Let the model decide for conversational interfaces where the user might ask things that do not require tools. Force tool usage (via tool_choice parameter) when you know the user’s intent always requires a specific tool call - like a “check status” button that should always call get_status. Forcing eliminates the “under-eager” failure mode.
Q: What is the difference between function calling and MCP (Model Context Protocol)?
Function calling is a model-level protocol: you tell the model what tools exist, the model generates structured calls, you execute them. MCP is a system-level protocol: it standardizes how AI applications discover, connect to, and use tool servers. Think of function calling as the “calling convention” and MCP as the “service discovery and transport layer.” MCP enables tools to be provided by external servers rather than hardcoded in your application.
Interview questions
Q: Design the tool interface for an AI assistant that helps manage a team’s project board (create tasks, assign, update status, comment). What tools would you define and what safety measures would you implement?
Tools: (1) list_tasks(filters: status, assignee, priority), (2) get_task(task_id), (3) create_task(title, description, assignee, priority), (4) update_task_status(task_id, new_status), (5) add_comment(task_id, comment), (6) assign_task(task_id, assignee). Safety: require confirmation for create/update/assign actions (show what will change, ask “proceed?”). Validate assignee exists in the team. Prevent status transitions that violate workflow (cannot go from “done” back to “todo” without explanation). Rate limit: max 5 mutations per conversation to prevent runaway agents. Permissions: check that the user has permission to modify the board before exposing mutation tools.

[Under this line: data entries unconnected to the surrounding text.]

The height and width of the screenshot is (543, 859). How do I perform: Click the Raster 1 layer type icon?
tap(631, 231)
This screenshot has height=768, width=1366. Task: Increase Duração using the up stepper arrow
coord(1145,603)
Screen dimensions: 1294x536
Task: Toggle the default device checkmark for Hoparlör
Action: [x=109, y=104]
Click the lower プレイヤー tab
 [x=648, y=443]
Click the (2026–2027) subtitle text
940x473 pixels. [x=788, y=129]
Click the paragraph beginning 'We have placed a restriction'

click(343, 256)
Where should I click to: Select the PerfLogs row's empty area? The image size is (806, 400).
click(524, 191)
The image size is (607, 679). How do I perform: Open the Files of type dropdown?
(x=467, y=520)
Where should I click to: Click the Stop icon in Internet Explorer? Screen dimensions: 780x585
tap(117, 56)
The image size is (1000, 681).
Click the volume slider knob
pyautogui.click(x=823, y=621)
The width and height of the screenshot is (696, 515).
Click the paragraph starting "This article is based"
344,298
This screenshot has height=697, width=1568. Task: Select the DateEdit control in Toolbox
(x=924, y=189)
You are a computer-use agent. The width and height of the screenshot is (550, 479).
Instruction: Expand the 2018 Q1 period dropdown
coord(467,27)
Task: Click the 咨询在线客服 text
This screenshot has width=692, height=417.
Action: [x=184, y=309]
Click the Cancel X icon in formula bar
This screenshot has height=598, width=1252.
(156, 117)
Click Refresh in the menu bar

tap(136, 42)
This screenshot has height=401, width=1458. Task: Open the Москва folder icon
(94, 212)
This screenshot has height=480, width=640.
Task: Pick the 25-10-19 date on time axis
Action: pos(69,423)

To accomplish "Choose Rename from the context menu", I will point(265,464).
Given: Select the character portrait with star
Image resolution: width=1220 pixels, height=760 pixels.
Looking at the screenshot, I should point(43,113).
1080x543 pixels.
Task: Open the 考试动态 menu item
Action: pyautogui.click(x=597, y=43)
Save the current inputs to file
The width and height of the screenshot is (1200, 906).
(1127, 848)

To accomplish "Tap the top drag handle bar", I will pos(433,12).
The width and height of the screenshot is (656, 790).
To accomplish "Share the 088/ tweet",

Q: Your function calling agent calls the wrong tool 15% of the time. Users ask about “billing” and it calls get_usage_stats instead of get_billing_info. How do you diagnose and fix?
Diagnosis: log all tool selections with the user query and compare actual vs expected tool. Look for patterns in mis-selections - likely the tool descriptions are too similar or too vague. Fixes: (1) Rewrite descriptions to be more distinct - explicitly state “Do NOT use this for billing questions” in the usage stats description. (2) Add “when to use” and “when NOT to use” guidance in descriptions. (3) Add few-shot examples in the system prompt showing correct tool selection for common queries. (4) If tools are genuinely confusable, merge them into one tool with a mode parameter. (5) Add query classification: detect “billing” intent before the LLM call and pre-filter tools to only billing-related ones. Monitor: track selection accuracy per tool and per query category to measure improvement.